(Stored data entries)

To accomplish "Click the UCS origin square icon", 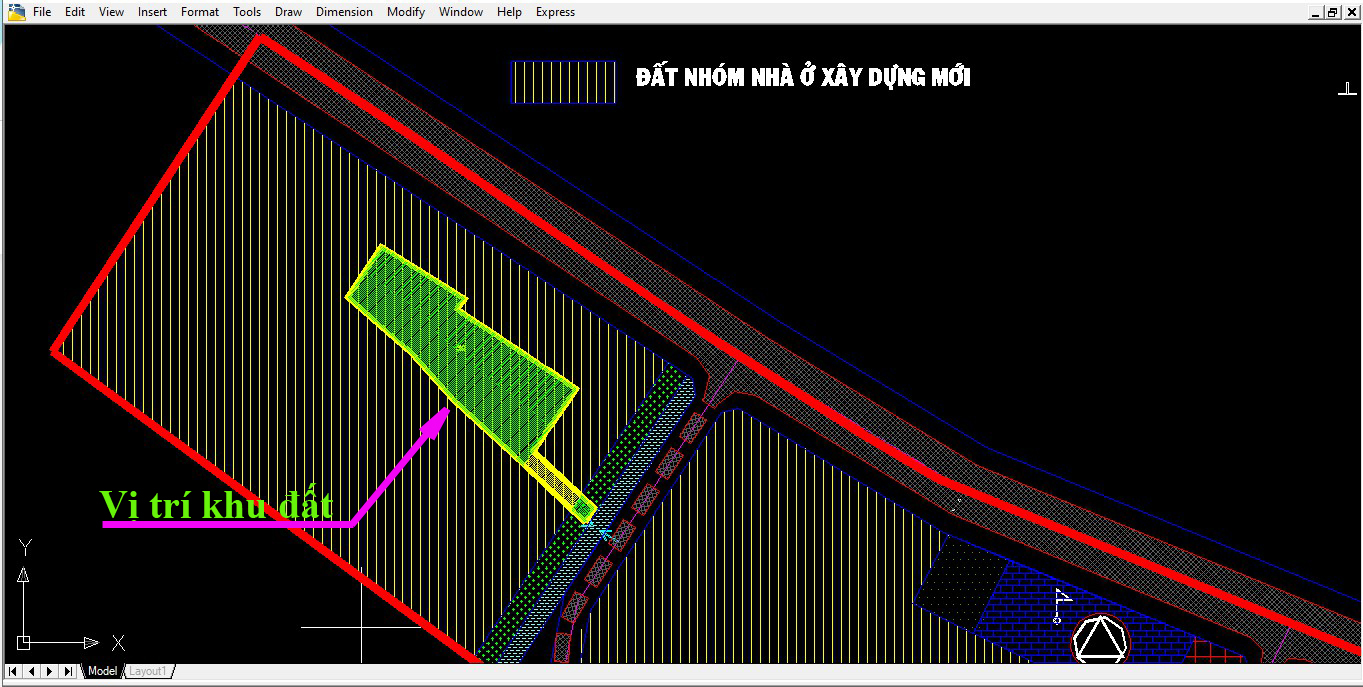I will tap(24, 642).
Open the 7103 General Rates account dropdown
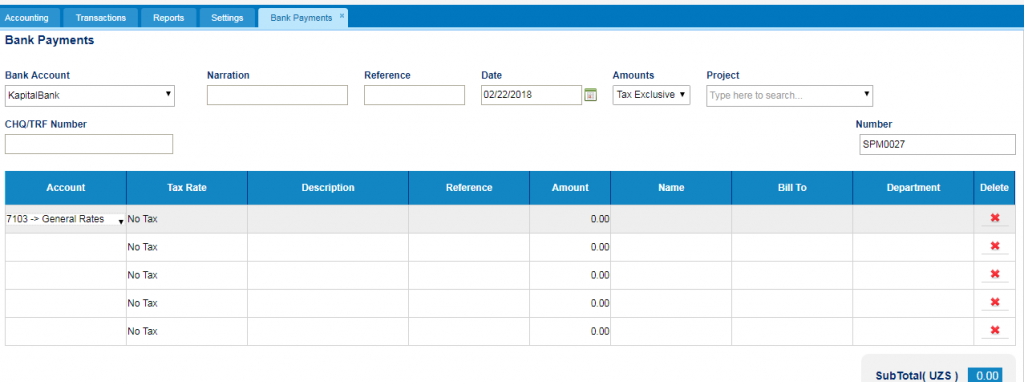The height and width of the screenshot is (382, 1024). click(x=65, y=220)
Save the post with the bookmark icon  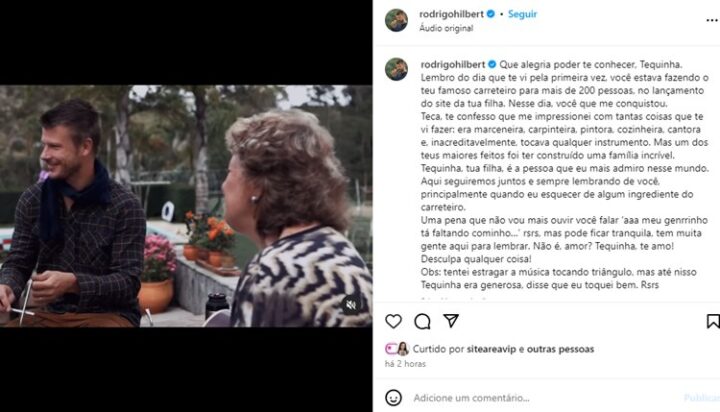713,321
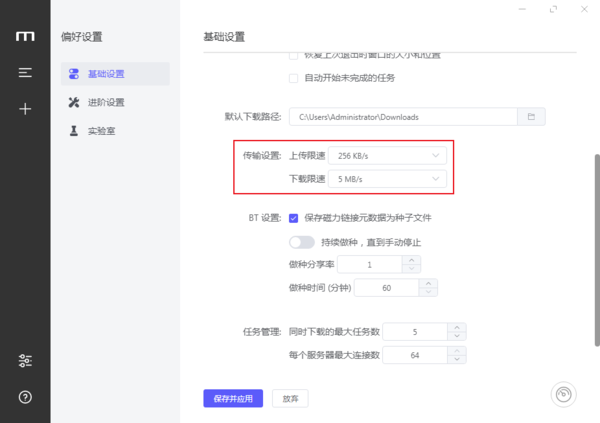This screenshot has width=600, height=423.
Task: Open preferences via the sliders icon
Action: click(25, 360)
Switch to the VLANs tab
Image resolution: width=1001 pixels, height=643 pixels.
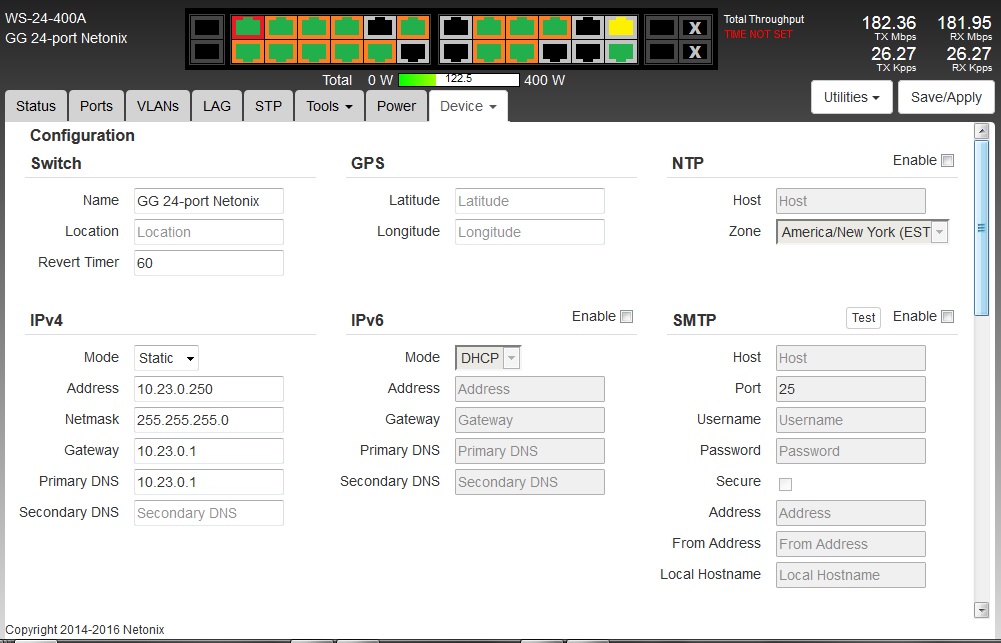(158, 106)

◆ Exercise directions:
An exact copy is needed of the lines running from the one with "Switch to the VLANs tab" through the end of the data above, and of those lines only, without pictures.

◆ Output for this task:
Switch to the VLANs tab
Image resolution: width=1001 pixels, height=643 pixels.
(158, 106)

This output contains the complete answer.